Vic also suggests, with respect to the principle study on the use of ketamine, to which I had previously made reference - "Subanesthetic Ketamine Infusion Therapy: A Retrospective Analysis of a Novel Therapeutic Approach to Complex Regional Pain Syndrome," Correll GE, Maleki J, Gracely EJ, Muir JJ and Harbut RE, Pain Medicine 2004; 5:263-275 (in patients who underwent a second course of ketamine infusion, results indicated that 58% of the patients had relief for at least 1 year and that almost a third of the patients remained pain free beyond 3 years) - as follows:
. . . I read the study Mike wrote about, and I noticed that patients who had RSD less than six months had the really long periods of remission. Amazingly long.

Those patients who had been diagnosed more than three years previous showed more ambiguous results: mainly because someone forgot to do follow-ups on them
.
This assertion is simply not borne out by a close reading of the study. (Also available on the RSDSA Medical Articles Archive page.) If you look at Table 1 on pp. 266-67 of the study, of the 8 out of 33 subjects for which there was an incomplete follow up, only 2 of those 8 had a CRPS history of greater than 8 months! What the study said, at pp. 270-271, is as follows:
In five patients the condition was fairly acute and of less than 1 month in duration. Nevertheless, it did appear to the physicians evaluating these patients that they indeed had early CRPS, as opposed to acute posttraumatic nociceptive pain. The patients were offered this alternative treatment and they recovered. We recognize that, in those five, patients the CRPS symptoms might have improved spontaneously.

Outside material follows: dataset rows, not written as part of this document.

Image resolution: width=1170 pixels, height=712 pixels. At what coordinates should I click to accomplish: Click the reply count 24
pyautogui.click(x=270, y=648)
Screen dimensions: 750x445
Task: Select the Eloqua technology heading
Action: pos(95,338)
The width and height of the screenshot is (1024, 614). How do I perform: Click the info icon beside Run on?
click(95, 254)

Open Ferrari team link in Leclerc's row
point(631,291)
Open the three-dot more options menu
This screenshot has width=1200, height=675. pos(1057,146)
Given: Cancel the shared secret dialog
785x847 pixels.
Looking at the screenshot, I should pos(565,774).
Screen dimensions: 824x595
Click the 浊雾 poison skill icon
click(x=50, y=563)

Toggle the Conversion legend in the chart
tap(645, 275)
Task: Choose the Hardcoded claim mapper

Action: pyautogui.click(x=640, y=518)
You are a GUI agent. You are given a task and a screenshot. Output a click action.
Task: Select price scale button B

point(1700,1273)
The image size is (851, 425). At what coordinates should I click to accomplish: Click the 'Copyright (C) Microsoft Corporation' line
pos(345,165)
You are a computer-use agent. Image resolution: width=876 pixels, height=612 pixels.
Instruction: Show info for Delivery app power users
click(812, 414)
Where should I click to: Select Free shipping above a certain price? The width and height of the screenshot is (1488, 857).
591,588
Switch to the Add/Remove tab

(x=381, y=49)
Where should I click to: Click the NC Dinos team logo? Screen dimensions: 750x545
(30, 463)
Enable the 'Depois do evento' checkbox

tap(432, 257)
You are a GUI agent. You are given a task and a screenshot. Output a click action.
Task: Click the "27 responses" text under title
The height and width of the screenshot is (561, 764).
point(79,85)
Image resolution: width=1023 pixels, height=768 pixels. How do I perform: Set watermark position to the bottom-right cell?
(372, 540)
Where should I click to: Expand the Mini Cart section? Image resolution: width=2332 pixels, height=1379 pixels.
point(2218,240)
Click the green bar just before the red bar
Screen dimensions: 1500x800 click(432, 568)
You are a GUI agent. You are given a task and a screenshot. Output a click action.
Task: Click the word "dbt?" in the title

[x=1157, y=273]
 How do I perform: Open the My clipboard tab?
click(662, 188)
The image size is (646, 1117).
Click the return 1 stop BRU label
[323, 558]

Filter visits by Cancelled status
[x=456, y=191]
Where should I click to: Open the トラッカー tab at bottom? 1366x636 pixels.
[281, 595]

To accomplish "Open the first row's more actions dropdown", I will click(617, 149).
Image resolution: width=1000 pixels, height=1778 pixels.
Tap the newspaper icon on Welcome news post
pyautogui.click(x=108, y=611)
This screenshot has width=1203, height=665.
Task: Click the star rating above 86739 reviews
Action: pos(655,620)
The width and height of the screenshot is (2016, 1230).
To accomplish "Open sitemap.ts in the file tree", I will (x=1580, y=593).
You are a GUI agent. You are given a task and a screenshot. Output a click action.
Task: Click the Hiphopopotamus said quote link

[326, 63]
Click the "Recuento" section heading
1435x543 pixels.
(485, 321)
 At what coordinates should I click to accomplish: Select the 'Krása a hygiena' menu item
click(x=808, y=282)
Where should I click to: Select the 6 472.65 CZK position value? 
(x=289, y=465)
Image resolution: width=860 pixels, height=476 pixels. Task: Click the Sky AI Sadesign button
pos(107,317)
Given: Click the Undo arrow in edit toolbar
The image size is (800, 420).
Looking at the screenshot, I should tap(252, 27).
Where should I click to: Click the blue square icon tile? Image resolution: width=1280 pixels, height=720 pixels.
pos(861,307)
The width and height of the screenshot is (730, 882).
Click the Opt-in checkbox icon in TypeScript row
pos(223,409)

It is impressive to note that the treatment has the potential of eliminating even the pain of those patients who have been suffering from the condition for several years, and not just more recently developed cases. In the case of Patient 25, CRPS was present for more than 20 years until it was completely suppressed with the ketamine infusion. This also points out the dynamic nature of the pain processing system and its long-lasting responsiveness to what appears to be neuromodulation therapy.
Finally, it should be borne in mind that the man has by no means reached the limit of his endurance with his work on ketamine, but remains in the forefront of work looking at the immunological aspects of this disease. See, e.g., "Changes in Cerebrospinal Fluid Levels of Pro-inflammatory Cytokines in CRPS," Alexander GM, van Rijn MA, van Hilten JJ, Perreault MJ, Schwartzman RJ, Pain 2005;116: 213-219, also available on the RSDSA Medical Articles Archive page.

I know I've covered a lot of ground and I appreciate the reader's patience. I've just tried, as best I could, to disabuse anyone of a notion that a guy who has probably done more - over the course of his long career - for the good of RSD patients than any other living individual is somehow a fraud and a huckster. And with that, I am done.

Mike

Last edited by fmichael; 02-16-2007 at 03:56 PM.